* **Rows locating words and elements**:
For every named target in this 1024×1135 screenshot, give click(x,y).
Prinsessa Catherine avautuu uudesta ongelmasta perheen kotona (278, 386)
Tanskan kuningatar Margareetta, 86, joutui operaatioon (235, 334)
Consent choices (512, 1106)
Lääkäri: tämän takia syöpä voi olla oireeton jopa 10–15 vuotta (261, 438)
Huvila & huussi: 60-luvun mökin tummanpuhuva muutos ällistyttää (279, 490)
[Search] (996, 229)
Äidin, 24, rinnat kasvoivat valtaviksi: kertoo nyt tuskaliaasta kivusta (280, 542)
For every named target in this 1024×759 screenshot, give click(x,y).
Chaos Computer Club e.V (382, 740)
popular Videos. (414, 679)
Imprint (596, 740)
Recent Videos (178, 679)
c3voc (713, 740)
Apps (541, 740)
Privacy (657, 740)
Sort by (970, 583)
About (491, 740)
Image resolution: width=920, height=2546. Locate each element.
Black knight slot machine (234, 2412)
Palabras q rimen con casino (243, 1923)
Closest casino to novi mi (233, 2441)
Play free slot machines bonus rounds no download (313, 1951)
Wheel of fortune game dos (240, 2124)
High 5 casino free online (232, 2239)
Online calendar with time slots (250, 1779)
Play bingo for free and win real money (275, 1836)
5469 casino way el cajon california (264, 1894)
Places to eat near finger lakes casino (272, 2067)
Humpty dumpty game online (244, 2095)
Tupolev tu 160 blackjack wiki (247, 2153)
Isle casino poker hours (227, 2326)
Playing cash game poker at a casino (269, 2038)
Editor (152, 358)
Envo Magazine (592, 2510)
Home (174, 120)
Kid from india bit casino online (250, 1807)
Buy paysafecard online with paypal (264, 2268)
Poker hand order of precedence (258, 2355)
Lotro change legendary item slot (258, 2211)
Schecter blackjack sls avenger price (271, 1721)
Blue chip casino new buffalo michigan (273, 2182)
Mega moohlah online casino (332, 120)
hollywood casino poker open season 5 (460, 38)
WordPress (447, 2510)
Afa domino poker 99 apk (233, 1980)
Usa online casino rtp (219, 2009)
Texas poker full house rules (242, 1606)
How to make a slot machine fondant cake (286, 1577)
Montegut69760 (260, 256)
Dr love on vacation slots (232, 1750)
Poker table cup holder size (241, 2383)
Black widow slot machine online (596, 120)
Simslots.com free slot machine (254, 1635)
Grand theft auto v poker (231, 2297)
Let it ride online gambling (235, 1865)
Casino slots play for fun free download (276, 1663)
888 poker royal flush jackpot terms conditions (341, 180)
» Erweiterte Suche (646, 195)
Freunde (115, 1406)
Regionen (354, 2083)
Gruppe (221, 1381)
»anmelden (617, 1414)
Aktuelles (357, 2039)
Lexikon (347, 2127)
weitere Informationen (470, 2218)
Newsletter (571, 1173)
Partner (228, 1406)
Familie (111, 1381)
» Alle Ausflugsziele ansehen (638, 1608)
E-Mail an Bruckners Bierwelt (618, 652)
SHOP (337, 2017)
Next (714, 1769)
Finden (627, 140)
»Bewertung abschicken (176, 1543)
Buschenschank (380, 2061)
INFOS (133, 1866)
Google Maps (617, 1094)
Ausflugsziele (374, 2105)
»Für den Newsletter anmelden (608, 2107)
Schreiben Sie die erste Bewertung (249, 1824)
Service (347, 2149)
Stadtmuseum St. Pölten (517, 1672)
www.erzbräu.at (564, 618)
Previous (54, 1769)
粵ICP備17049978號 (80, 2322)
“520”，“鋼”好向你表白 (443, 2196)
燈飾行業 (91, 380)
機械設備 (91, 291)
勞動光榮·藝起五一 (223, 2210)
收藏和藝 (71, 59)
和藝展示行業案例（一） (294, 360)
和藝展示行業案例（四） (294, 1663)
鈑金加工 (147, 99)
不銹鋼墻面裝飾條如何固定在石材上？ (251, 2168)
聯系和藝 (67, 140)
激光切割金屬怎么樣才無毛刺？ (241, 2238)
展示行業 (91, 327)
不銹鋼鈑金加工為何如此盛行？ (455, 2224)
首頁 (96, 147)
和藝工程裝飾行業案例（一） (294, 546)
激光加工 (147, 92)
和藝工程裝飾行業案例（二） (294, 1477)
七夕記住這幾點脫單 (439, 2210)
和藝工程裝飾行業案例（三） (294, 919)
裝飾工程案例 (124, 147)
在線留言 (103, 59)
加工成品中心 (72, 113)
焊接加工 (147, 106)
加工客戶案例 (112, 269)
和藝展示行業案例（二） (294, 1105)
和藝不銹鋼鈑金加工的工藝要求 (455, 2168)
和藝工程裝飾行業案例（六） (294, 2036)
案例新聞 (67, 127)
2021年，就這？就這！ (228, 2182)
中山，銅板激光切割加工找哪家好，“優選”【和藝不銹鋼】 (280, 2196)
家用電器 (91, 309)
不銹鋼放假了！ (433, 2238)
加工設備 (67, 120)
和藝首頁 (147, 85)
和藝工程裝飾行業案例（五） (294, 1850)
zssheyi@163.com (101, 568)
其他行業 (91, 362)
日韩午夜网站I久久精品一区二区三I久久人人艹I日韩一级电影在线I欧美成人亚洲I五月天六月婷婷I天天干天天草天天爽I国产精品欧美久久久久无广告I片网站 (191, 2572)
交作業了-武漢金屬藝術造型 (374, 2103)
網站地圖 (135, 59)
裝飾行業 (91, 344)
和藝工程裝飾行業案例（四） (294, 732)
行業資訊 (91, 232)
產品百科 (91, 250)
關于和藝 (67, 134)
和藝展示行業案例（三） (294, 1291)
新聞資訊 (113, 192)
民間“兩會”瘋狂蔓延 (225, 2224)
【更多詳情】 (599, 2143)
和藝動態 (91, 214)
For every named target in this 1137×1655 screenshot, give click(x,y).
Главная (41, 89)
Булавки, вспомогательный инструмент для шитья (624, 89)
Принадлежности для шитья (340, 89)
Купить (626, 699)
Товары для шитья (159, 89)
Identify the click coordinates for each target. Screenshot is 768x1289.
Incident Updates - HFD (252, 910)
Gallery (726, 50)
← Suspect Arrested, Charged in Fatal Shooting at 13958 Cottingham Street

* **Given request**: Copy every row above word for word, keeping each line unchanged.

* **Completed exercise**:
For every named target in this 1024×1135 screenshot, give click(x,y).
Prinsessa Catherine avautuu uudesta ongelmasta perheen kotona (278, 386)
Tanskan kuningatar Margareetta, 86, joutui operaatioon (235, 334)
Consent choices (512, 1106)
Lääkäri: tämän takia syöpä voi olla oireeton jopa 10–15 vuotta (261, 438)
Huvila & huussi: 60-luvun mökin tummanpuhuva muutos ällistyttää (279, 490)
[Search] (996, 229)
Äidin, 24, rinnat kasvoivat valtaviksi: kertoo nyt tuskaliaasta kivusta (280, 542)
For every named target in this 1024×759 screenshot, give click(x,y).
Chaos Computer Club e.V (382, 740)
popular Videos. (414, 679)
Imprint (596, 740)
Recent Videos (178, 679)
c3voc (713, 740)
Apps (541, 740)
Privacy (657, 740)
Sort by (970, 583)
About (491, 740)
Image resolution: width=920, height=2546. Locate each element.
Black knight slot machine (234, 2412)
Palabras q rimen con casino (243, 1923)
Closest casino to novi mi (233, 2441)
Play free slot machines bonus rounds no download (313, 1951)
Wheel of fortune game dos (240, 2124)
High 5 casino free online (232, 2239)
Online calendar with time slots (250, 1779)
Play bingo for free and win real money (275, 1836)
5469 casino way el cajon california (264, 1894)
Places to eat near finger lakes casino (272, 2067)
Humpty dumpty game online (244, 2095)
Tupolev tu 160 blackjack wiki (247, 2153)
Isle casino poker hours (227, 2326)
Playing cash game poker at a casino (269, 2038)
Editor (152, 358)
Envo Magazine (592, 2510)
Home (174, 120)
Kid from india bit casino online (250, 1807)
Buy paysafecard online with paypal (264, 2268)
Poker hand order of precedence (258, 2355)
Lotro change legendary item slot (258, 2211)
Schecter blackjack sls avenger price (271, 1721)
Blue chip casino new buffalo michigan (273, 2182)
Mega moohlah online casino (332, 120)
hollywood casino poker open season 5 (460, 38)
WordPress (447, 2510)
Afa domino poker 99 apk (233, 1980)
Usa online casino rtp (219, 2009)
Texas poker full house rules (242, 1606)
How to make a slot machine fondant cake (286, 1577)
Montegut69760 (260, 256)
Dr love on vacation slots (232, 1750)
Poker table cup holder size (241, 2383)
Black widow slot machine online (596, 120)
Simslots.com free slot machine (254, 1635)
Grand theft auto v poker (231, 2297)
Let it ride online gambling (235, 1865)
Casino slots play for fun free download (276, 1663)
888 poker royal flush jackpot terms conditions (341, 180)
» Erweiterte Suche (646, 195)
Freunde (115, 1406)
Regionen (354, 2083)
Gruppe (221, 1381)
»anmelden (617, 1414)
Aktuelles (357, 2039)
Lexikon (347, 2127)
weitere Informationen (470, 2218)
Newsletter (571, 1173)
Partner (228, 1406)
Familie (111, 1381)
» Alle Ausflugsziele ansehen (638, 1608)
E-Mail an Bruckners Bierwelt (618, 652)
SHOP (337, 2017)
Next (714, 1769)
Finden (627, 140)
»Bewertung abschicken (176, 1543)
Buschenschank (380, 2061)
INFOS (133, 1866)
Google Maps (617, 1094)
Ausflugsziele (374, 2105)
»Für den Newsletter anmelden (608, 2107)
Schreiben Sie die erste Bewertung (249, 1824)
Service (347, 2149)
Stadtmuseum St. Pölten (517, 1672)
www.erzbräu.at (564, 618)
Previous (54, 1769)
粵ICP備17049978號 (80, 2322)
“520”，“鋼”好向你表白 (443, 2196)
燈飾行業 (91, 380)
機械設備 (91, 291)
勞動光榮·藝起五一 (223, 2210)
收藏和藝 (71, 59)
和藝展示行業案例（一） (294, 360)
和藝展示行業案例（四） (294, 1663)
鈑金加工 (147, 99)
不銹鋼墻面裝飾條如何固定在石材上？ (251, 2168)
聯系和藝 (67, 140)
激光切割金屬怎么樣才無毛刺？ (241, 2238)
展示行業 (91, 327)
不銹鋼鈑金加工為何如此盛行？ (455, 2224)
首頁 (96, 147)
和藝工程裝飾行業案例（一） (294, 546)
激光加工 (147, 92)
和藝工程裝飾行業案例（二） (294, 1477)
七夕記住這幾點脫單 (439, 2210)
和藝工程裝飾行業案例（三） (294, 919)
裝飾工程案例 (124, 147)
在線留言 (103, 59)
加工成品中心 (72, 113)
焊接加工 (147, 106)
加工客戶案例 (112, 269)
和藝展示行業案例（二） (294, 1105)
和藝不銹鋼鈑金加工的工藝要求 (455, 2168)
和藝工程裝飾行業案例（六） (294, 2036)
案例新聞 (67, 127)
2021年，就這？就這！ (228, 2182)
中山，銅板激光切割加工找哪家好，“優選”【和藝不銹鋼】 (280, 2196)
家用電器 (91, 309)
不銹鋼放假了！ (433, 2238)
加工設備 (67, 120)
和藝首頁 (147, 85)
和藝工程裝飾行業案例（五） (294, 1850)
zssheyi@163.com (101, 568)
其他行業 (91, 362)
日韩午夜网站I久久精品一区二区三I久久人人艹I日韩一级电影在线I欧美成人亚洲I五月天六月婷婷I天天干天天草天天爽I国产精品欧美久久久久无广告I片网站 (191, 2572)
交作業了-武漢金屬藝術造型 (374, 2103)
網站地圖 (135, 59)
裝飾行業 (91, 344)
和藝工程裝飾行業案例（四） (294, 732)
行業資訊 (91, 232)
產品百科 (91, 250)
關于和藝 (67, 134)
和藝展示行業案例（三） (294, 1291)
新聞資訊 (113, 192)
民間“兩會”瘋狂蔓延 (225, 2224)
【更多詳情】 (599, 2143)
和藝動態 (91, 214)
For every named target in this 1137×1655 screenshot, give click(x,y).
Главная (41, 89)
Булавки, вспомогательный инструмент для шитья (624, 89)
Принадлежности для шитья (340, 89)
Купить (626, 699)
Товары для шитья (159, 89)
Identify the click coordinates for each target. Screenshot is 768x1289.
Incident Updates - HFD (252, 910)
Gallery (726, 50)
← Suspect Arrested, Charged in Fatal Shooting at 13958 Cottingham Street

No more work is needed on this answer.